**ACTION ITEM**
Output only the lines below from the one containing "Image resolution: width=883, height=2576." to the one containing "Kwadratowy stół Igor", exactly as written, both ends kept.

**DATA RECORDS**
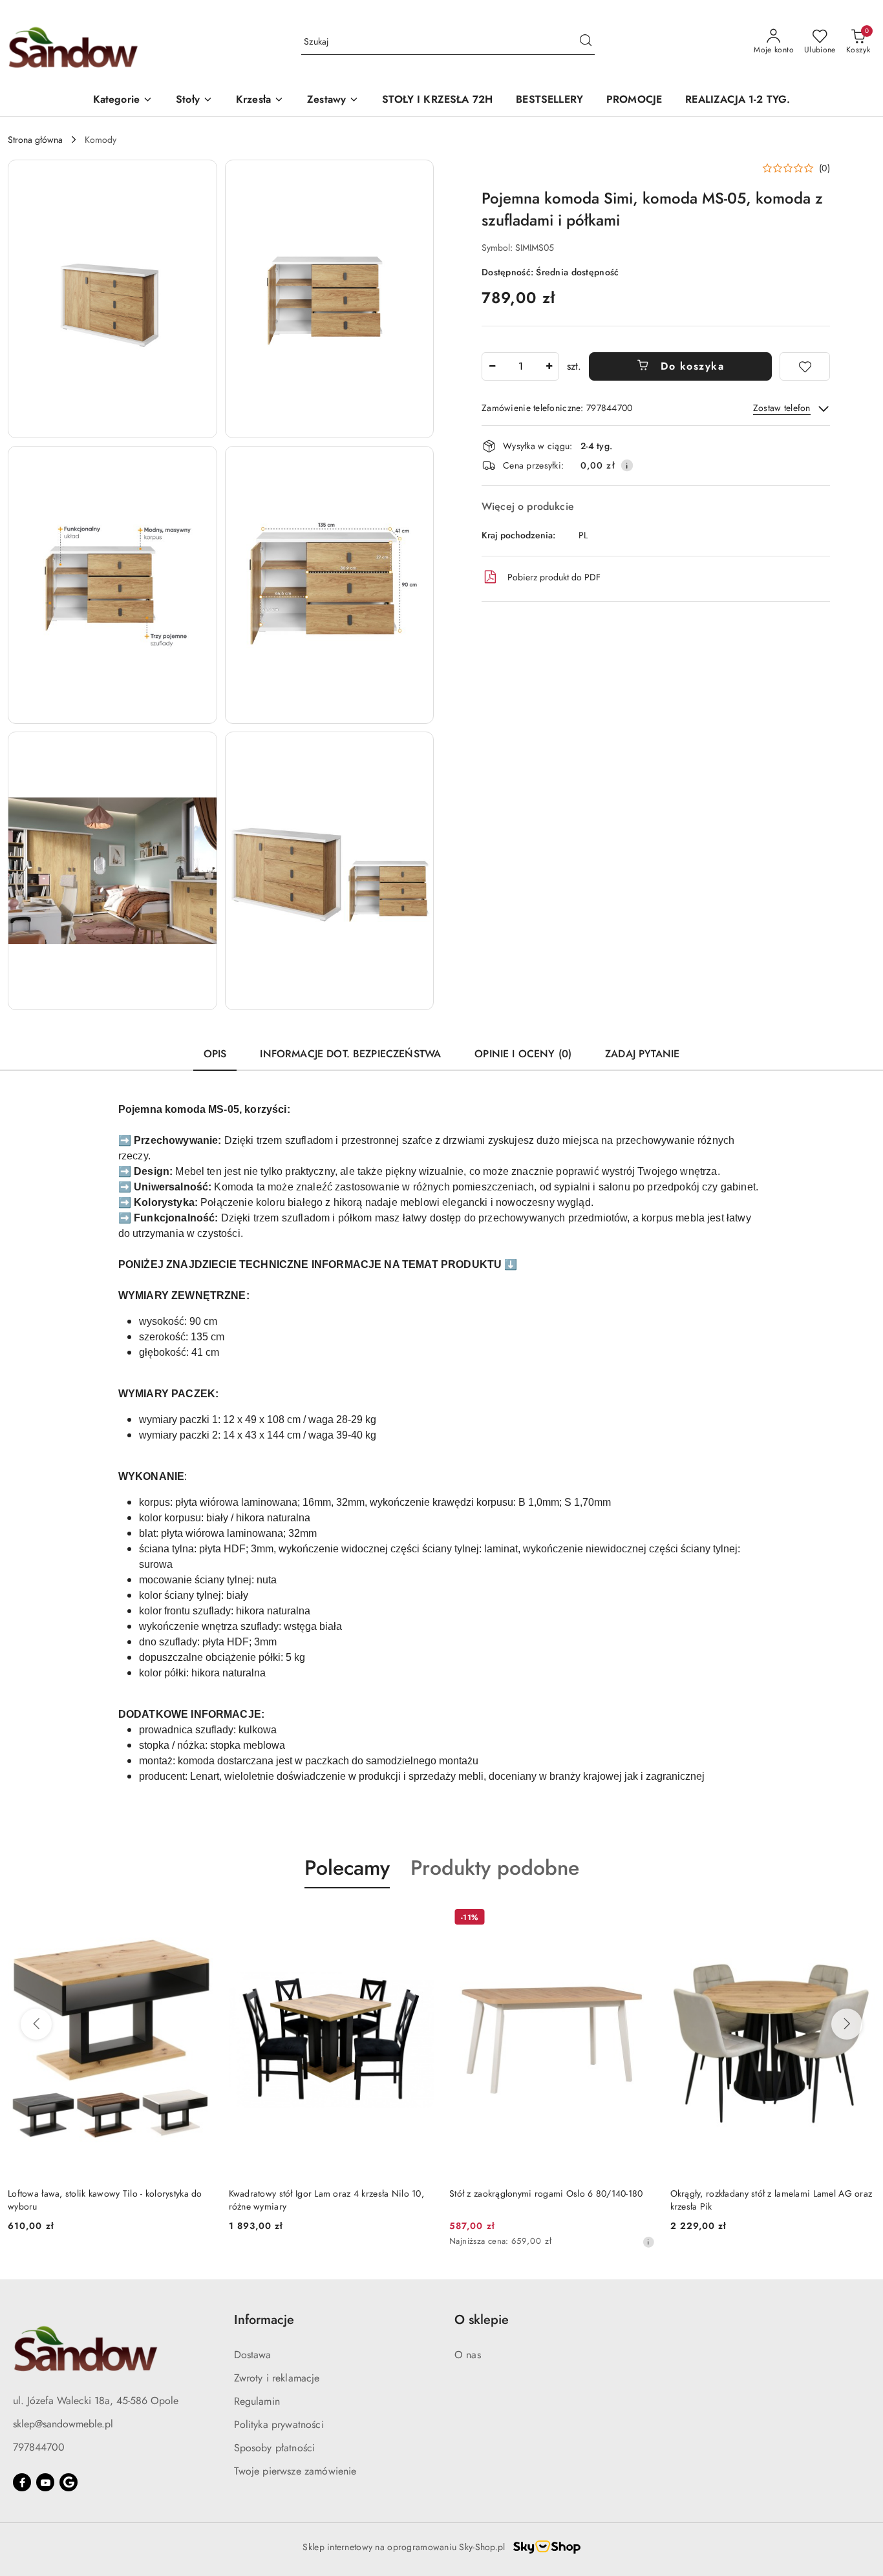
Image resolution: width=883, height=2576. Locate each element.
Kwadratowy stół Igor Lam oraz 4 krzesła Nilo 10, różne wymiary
...
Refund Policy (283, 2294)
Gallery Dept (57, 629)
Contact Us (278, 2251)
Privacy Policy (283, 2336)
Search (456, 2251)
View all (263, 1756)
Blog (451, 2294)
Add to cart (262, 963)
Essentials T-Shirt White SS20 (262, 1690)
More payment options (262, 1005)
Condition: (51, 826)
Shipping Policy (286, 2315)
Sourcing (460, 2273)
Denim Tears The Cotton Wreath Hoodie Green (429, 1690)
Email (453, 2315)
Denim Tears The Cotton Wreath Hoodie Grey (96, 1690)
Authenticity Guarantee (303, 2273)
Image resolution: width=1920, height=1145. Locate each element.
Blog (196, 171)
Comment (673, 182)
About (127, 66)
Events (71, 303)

**THE COMPLETED TASK**
Image resolution: width=883, height=2576. Locate each element.
Kwadratowy stół Igor Lam oraz 4 krzesła Nilo 10, różne wymiary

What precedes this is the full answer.